The Paris Assignment
If you like a good romantic thriller, The Paris Assignment is certainly worth trying. The plot is a fairly classic one, but the author does a good job of putting her own spin on a much-used trope, resulting in a solid read.
Abigail McBane is no delicate flower, but even this strong executive could use help on occasion. Abby serves as CEO of a company that dominates the communications industry and on the eve of what promises to be a big move for her company, she uncovers a serious breach in her computers. Somehow someone has gotten by her security and spent seven untraceable minutes in her databases and she wants the mysterious culprit shut down.
Confiding in a college friend results in that friend sending her brother, computer genius Campbell Steele, to work on the problem with Abby. Since Abby is determined to carry on with her planned annual board meeting in Paris, Campbell tags along in a role that is part computer guru and part bodyguard. Abby is at first reluctant to work with Campbell and since she trusts her staff completely, she does not appreciate Campbell questioning their loyalty. Even so, each recognizes early on that the other is both skilled and highly intelligent, and that helps them bond. The fact that they have almost instant chemistry doesn’t hurt either.
The “heroine in danger and in need of protection” plot comes up pretty frequently in romantic suspense. I’m not fond of weak heroines as a rule, so this is usually not a plot that I seek often. However, Fox throws in some wonderful touches in this book. First of all, we see right away that both of the leads are bright and more than capable; their strengths simply lie in different areas. Campbell knows computers and security so he has ways of picking up on things in these arenas that Abby might not notice right away, while Abby knows her company and her time as an executive has also taught her to read people, a skill that ends up coming in handy more than once in this story.

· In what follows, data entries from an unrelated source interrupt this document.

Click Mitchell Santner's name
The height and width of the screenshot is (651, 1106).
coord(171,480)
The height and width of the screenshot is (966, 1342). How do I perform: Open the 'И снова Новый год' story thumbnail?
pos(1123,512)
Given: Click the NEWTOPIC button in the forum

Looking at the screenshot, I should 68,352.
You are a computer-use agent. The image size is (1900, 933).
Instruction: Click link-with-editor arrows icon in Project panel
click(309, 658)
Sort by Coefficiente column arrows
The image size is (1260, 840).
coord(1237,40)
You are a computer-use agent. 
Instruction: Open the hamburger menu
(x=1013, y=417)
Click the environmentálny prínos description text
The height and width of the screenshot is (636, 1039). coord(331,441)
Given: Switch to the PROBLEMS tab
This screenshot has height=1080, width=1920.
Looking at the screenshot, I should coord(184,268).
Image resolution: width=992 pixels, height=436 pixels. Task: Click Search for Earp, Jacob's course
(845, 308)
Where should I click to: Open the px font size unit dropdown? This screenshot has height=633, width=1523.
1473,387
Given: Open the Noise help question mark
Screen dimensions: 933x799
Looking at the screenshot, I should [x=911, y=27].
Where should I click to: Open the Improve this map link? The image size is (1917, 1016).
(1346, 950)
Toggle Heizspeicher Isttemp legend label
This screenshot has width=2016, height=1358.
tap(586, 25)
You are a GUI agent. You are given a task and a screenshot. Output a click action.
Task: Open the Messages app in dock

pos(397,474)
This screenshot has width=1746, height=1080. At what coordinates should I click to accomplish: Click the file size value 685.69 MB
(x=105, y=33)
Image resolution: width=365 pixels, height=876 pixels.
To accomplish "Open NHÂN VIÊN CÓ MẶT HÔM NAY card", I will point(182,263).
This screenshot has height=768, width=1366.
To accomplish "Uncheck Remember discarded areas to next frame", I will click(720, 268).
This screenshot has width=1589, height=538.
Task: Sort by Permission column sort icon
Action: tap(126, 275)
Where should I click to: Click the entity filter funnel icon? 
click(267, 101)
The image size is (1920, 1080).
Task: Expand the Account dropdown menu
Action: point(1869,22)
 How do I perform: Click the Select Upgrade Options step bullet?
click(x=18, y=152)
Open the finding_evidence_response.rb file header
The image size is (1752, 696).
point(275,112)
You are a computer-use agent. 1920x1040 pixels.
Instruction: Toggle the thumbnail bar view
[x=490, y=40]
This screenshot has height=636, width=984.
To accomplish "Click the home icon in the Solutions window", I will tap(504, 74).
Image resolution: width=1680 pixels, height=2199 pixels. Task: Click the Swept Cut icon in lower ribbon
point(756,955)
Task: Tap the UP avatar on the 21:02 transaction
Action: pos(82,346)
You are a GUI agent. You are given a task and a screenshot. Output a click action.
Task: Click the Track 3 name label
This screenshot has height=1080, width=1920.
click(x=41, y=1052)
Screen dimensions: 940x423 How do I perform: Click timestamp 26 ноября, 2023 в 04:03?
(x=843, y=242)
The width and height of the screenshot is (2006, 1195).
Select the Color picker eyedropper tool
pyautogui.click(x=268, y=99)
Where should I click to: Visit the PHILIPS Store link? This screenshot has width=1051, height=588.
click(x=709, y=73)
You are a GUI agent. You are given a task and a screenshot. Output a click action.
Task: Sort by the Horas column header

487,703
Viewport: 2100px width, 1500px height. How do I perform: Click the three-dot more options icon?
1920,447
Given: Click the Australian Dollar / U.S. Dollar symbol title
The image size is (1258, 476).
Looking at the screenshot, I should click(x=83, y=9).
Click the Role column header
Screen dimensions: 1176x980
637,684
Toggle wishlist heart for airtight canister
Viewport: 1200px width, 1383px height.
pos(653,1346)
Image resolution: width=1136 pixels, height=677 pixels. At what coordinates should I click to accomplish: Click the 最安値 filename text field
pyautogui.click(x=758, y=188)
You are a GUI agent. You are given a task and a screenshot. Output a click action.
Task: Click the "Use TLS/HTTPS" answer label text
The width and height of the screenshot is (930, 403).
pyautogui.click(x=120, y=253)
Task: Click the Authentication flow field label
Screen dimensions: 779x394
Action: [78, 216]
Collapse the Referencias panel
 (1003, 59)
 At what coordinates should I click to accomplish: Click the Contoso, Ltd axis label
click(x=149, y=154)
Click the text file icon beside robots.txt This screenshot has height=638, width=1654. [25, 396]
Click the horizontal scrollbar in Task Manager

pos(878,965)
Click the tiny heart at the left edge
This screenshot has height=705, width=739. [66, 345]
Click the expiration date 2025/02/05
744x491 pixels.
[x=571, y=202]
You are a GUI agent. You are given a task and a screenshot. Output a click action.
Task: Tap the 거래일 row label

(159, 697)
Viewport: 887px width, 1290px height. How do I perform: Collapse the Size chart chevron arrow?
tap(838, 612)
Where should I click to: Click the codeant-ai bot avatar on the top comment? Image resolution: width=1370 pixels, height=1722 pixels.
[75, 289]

While the book starts off in the realm of computers, we learn early on that the villain isn’t just a hacker; he has something personal against Abby. This motivation allows for a believable segue from cyberspace to real-life action. Given that the author must juggle corporate intrigue, action sequences and an unfolding romance, she mostly does a very good job of keeping the book flowing smoothly.
There are a few weak points in the The Paris Assignment that bear mentioning. Readers who can’t stand for their characters to be almost unbelievably rich and accomplished might not go for Abby and Campbell. Each of them carries some emotional baggage and they do have flaws, but they are also both rich, super-connected geniuses. In addition, while the villain and his motivations do make sense, some of the twists and turns of his plot stray somewhat over that line between believable evil and ridiculous eeeevilll. I recognized this while I read, but the story was still so much fun that I couldn’t let that pull me out of the action. Because of that, I rate this a B instead of a B-.
If you’re in the mood for some slightly over-the-top – but nevertheless fun to read – romantic suspense, this novel by Addison Fox is action-packed fun. It’s first in a new series, and I intend to follow the rest of the Steele siblings’ adventures.